NAIST 奈良先端科学技術大学院大学 物質創成科学研究科 ~光ナノサイエンス~

有機光分子科学研究室の池田枝里佳さん(博士前期課程2年)が第28回基礎有機化学討論会ポスター賞を受賞

2017年9月7−9日に九州大学にて開催された基礎有機化学会主催による第28回基礎有機化学討論会において、有機光分子科学研究室の池田枝里佳さん(博士前期課程2年)がポスター賞を受賞し、2017年9月9日に授賞式が行われました。同賞は、基礎有機化学分野(構造有機化学、反応有機化学、ホストゲスト化学、超分子化学)の最新研究に関する成果発表を行い、独自性・今後の発展性・プレゼンテーション内容および質疑応答などの観点から優れた発表を表彰するものです。

本年度は、175件の審査対象ポスターの中から24件の受賞者が選考されました。

含窒素ナノグラフェンの合成と物性

池田枝里佳、松本彬伸、荒谷直樹、山田容子

この度、伝統ある基礎有機化学討論会において、このような素晴らしい賞を頂き大変光栄に存じます。研究を遂行するにあたり、熱心にご指導していただいた山田先生・荒谷先生をはじめとする研究室の皆様、また種々測定をサポートしていただいた技術職員の方々に厚く感謝致します。基礎有機化学討論会を通して、著名な先生方から興味深い研究だと評価していただいたことを励みに、また沢山頂いた助言を有難く参考とさせていただき、今後より一層研究に精進したいと思います。

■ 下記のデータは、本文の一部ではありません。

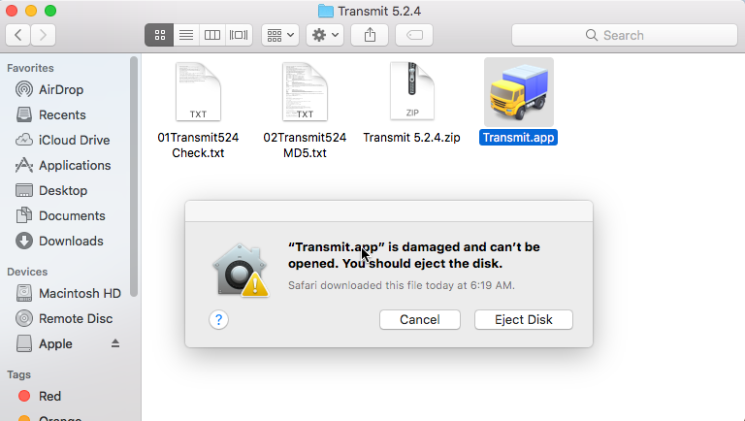Open the item arrangement dropdown

point(280,35)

含窒素グラフェンは、酸素還元反応触媒として優れた働きを示すなど、グラフェンの機能を向上させた材料として注目を集めています。しかしながら含窒素グラフェンは、その窒素原子周りが様々な結合状態を形成しており、そのどれが真の触媒サイトとして寄与するのかという詳細な知見が殆ど得られていません。本研究では、分子性含窒素ナノグラフェンを合成しその構造に相関する物性の評価を目指しました。これまでに、ピリジンの周囲を全てアリール化し縮環した分子が得られており、今回、分子骨格中に窒素原子が単独で含まれる、全てが六員環で形成された安定なカチオン型ナノグラフェン分子の合成に世界で初めて成功しました。また還元反応による中性ラジカルの単離にも成功しております。得られた化合物は1H NMR、質量分析、吸収スペクトル、X線構造解析などによって同定し、光物性や電気化学測定の結果も合わせて報告しました。